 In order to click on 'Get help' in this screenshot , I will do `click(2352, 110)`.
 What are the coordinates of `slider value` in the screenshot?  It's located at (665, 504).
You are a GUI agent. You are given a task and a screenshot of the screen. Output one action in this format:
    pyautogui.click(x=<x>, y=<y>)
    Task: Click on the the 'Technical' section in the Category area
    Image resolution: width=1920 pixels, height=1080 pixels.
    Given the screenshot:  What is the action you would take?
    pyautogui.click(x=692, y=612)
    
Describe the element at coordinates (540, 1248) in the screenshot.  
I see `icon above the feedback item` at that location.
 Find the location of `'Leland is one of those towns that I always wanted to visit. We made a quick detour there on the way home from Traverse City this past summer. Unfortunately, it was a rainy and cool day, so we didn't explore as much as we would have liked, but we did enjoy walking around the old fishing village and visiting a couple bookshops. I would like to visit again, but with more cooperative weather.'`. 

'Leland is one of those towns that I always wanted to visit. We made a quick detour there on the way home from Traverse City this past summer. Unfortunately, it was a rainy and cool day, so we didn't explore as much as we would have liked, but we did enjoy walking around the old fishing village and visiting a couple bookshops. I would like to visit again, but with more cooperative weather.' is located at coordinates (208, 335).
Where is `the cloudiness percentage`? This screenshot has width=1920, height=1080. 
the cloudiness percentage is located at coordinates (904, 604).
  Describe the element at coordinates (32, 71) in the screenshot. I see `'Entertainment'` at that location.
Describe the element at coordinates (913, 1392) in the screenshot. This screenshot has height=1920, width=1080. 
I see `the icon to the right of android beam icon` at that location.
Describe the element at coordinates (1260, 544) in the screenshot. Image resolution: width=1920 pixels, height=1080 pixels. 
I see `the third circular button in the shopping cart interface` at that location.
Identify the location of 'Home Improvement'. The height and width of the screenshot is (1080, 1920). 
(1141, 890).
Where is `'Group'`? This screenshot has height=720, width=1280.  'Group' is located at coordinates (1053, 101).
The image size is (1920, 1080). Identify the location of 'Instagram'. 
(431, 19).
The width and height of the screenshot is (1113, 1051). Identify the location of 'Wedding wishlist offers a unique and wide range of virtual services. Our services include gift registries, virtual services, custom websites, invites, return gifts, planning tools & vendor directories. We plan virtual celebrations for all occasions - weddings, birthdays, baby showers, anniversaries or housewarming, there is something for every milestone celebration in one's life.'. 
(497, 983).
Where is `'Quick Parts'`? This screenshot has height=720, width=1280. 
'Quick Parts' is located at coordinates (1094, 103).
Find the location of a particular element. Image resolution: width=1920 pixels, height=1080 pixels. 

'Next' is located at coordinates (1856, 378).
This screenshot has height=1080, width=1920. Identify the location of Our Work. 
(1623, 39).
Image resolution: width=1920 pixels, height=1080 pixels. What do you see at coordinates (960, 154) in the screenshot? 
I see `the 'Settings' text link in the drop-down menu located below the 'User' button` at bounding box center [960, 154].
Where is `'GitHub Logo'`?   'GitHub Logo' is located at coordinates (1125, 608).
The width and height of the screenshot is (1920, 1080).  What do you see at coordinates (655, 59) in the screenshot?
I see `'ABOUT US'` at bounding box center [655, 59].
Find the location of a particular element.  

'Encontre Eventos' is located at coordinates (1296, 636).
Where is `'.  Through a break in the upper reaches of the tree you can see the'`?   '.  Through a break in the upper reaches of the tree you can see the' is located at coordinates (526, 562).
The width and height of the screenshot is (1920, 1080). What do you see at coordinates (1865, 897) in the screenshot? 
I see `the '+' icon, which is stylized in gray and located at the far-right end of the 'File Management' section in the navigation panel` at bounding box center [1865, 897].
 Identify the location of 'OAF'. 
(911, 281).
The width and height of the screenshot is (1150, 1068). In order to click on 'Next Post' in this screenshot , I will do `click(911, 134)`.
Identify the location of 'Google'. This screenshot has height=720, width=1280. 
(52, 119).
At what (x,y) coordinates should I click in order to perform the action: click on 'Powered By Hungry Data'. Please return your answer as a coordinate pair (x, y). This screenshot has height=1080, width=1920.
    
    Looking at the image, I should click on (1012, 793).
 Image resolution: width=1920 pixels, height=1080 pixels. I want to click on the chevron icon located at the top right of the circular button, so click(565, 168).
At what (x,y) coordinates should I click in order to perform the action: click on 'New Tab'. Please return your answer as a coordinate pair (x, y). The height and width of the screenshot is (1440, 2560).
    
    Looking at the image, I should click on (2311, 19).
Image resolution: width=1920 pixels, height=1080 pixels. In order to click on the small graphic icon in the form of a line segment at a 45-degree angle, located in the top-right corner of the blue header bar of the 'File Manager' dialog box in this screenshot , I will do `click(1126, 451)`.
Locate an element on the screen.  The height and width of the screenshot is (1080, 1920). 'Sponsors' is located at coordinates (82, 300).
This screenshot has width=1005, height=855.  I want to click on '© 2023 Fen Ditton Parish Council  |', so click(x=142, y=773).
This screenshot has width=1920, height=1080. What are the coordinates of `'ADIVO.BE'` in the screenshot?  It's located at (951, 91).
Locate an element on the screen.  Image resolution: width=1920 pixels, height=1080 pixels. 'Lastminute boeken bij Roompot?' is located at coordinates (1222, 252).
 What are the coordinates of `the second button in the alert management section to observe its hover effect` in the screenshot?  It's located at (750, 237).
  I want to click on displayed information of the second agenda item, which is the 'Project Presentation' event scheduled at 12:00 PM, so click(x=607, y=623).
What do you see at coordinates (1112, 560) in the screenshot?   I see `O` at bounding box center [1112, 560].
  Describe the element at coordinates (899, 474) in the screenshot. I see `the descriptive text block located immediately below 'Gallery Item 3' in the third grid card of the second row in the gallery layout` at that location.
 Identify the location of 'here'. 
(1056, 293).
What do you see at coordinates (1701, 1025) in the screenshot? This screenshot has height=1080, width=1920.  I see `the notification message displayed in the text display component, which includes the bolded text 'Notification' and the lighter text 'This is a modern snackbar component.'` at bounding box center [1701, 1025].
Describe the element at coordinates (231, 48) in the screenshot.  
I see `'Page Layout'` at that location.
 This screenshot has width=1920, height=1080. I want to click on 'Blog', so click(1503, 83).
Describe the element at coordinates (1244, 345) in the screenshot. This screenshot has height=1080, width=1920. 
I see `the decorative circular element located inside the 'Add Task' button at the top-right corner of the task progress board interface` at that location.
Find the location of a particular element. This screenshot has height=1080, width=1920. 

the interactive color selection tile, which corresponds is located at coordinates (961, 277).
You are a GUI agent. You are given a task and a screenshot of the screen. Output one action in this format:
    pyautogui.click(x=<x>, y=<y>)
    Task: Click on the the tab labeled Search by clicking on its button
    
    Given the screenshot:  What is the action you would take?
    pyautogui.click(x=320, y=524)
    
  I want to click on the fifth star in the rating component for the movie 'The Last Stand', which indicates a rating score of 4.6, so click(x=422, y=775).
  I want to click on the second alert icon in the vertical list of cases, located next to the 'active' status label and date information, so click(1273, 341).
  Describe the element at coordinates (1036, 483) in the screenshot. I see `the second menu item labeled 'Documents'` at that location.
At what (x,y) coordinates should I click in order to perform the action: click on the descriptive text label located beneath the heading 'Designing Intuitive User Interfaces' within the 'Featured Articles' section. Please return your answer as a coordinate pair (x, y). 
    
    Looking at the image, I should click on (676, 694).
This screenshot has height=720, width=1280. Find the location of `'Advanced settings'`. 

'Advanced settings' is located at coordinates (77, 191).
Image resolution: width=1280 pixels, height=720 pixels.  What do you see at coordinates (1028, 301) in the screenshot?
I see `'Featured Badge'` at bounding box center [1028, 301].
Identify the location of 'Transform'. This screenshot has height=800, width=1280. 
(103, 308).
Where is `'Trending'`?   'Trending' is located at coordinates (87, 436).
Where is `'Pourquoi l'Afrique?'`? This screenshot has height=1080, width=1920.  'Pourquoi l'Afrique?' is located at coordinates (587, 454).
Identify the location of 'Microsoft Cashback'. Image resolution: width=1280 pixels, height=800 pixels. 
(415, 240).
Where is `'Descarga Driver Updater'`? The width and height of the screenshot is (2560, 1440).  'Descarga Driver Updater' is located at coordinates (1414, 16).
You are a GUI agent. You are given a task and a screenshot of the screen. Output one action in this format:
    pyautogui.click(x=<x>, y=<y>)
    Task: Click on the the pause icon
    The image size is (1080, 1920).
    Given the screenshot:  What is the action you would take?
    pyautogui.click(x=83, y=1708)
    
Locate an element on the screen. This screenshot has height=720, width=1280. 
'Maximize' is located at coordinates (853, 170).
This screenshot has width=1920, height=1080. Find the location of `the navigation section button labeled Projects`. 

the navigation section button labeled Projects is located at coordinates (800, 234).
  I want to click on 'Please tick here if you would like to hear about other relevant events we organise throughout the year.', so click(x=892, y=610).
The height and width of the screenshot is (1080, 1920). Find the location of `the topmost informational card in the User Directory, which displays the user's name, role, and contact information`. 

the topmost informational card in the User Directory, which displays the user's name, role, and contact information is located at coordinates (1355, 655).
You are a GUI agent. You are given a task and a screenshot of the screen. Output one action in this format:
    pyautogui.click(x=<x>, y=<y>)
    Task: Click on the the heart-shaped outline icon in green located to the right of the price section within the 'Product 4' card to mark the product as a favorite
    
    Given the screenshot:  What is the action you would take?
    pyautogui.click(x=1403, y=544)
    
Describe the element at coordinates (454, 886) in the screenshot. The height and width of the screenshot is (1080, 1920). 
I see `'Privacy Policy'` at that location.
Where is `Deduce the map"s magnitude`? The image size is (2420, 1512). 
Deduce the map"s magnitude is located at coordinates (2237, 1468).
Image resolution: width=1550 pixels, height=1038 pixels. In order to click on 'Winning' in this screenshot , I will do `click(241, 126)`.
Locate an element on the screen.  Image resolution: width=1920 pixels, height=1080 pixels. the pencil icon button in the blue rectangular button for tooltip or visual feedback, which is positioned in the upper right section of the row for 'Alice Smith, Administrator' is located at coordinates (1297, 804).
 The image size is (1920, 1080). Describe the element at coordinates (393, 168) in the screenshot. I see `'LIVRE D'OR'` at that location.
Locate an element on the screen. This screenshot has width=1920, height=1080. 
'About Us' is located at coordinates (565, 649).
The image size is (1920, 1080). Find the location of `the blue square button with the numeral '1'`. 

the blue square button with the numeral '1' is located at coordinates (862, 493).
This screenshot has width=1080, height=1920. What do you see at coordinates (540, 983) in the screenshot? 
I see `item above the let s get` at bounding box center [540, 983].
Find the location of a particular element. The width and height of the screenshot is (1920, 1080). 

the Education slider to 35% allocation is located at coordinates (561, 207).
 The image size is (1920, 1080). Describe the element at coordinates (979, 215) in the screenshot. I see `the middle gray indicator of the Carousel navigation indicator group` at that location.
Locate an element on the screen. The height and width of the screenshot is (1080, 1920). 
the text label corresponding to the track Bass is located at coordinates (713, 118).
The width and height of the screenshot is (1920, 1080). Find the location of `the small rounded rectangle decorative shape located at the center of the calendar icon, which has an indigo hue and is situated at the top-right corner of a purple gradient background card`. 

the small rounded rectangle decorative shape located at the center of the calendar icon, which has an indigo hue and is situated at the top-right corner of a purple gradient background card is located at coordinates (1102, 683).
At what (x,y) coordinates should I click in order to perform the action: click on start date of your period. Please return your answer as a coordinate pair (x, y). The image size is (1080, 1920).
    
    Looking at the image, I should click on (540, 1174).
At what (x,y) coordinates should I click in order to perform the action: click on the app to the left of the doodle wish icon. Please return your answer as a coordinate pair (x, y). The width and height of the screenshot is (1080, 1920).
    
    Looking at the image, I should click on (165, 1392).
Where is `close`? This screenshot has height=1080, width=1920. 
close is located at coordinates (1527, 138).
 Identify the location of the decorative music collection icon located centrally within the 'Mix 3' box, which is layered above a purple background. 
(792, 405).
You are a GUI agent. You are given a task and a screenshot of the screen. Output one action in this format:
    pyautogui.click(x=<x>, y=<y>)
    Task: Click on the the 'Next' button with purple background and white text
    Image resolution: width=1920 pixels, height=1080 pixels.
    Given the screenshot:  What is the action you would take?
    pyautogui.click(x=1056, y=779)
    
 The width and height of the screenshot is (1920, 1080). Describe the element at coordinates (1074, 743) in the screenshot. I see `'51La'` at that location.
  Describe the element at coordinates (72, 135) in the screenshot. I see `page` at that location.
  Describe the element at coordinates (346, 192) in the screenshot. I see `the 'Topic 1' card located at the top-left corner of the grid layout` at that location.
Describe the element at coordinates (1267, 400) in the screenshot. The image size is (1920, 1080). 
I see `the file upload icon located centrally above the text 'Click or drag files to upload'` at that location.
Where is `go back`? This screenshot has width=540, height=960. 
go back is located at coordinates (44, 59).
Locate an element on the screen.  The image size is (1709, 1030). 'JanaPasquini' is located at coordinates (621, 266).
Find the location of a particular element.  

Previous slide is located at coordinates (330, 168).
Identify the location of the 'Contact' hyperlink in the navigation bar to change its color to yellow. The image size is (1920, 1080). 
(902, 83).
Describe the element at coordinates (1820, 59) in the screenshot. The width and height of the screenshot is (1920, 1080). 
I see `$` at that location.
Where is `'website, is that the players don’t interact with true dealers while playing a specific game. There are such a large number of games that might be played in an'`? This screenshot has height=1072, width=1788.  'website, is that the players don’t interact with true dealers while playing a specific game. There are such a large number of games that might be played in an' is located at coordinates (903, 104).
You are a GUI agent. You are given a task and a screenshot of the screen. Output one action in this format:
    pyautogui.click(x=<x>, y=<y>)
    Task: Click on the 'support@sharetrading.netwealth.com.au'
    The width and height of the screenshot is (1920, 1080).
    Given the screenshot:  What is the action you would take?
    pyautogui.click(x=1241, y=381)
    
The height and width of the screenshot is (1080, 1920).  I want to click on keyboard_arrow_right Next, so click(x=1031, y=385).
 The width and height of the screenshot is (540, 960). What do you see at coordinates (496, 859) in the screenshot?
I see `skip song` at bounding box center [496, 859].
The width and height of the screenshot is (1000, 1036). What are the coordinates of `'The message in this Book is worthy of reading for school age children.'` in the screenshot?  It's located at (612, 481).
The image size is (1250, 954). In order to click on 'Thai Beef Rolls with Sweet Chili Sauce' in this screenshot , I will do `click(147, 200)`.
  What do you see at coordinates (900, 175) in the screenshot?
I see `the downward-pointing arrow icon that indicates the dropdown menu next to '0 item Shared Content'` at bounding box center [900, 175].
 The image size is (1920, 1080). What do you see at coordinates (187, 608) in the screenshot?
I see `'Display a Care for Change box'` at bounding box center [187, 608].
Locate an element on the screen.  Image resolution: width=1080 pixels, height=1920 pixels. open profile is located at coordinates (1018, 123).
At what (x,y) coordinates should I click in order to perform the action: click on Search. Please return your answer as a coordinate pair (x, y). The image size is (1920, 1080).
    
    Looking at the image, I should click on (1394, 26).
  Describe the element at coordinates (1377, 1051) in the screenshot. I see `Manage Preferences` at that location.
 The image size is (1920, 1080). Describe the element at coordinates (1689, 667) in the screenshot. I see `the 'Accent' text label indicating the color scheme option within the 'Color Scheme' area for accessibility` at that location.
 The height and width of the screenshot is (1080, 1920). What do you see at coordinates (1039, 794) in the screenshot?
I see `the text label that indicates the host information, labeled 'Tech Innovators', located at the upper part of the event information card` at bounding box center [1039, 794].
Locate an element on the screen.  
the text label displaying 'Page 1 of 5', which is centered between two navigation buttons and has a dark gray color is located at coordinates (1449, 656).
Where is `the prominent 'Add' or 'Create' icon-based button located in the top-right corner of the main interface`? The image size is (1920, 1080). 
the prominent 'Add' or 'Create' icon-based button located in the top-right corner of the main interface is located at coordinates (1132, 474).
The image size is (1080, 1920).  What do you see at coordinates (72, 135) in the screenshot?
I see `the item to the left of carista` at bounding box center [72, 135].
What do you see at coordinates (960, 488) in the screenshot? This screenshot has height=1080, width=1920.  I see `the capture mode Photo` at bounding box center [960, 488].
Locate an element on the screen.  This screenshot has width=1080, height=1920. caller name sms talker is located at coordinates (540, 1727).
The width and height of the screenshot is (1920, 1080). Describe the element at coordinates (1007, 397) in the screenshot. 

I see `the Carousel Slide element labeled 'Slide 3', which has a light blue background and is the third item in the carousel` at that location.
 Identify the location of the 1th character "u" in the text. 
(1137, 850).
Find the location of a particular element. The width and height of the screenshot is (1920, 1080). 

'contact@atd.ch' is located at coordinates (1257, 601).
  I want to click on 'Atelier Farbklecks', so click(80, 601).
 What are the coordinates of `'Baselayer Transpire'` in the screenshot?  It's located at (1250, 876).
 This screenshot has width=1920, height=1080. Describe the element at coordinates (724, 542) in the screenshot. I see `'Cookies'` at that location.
-------
### Requirement
Reproduce verbatim everything in the items above, from the very beginning down to the line containing "at (665, 504).", inclusive.

### Solution to this task
 In order to click on 'Get help' in this screenshot , I will do `click(2352, 110)`.
 What are the coordinates of `slider value` in the screenshot?  It's located at (665, 504).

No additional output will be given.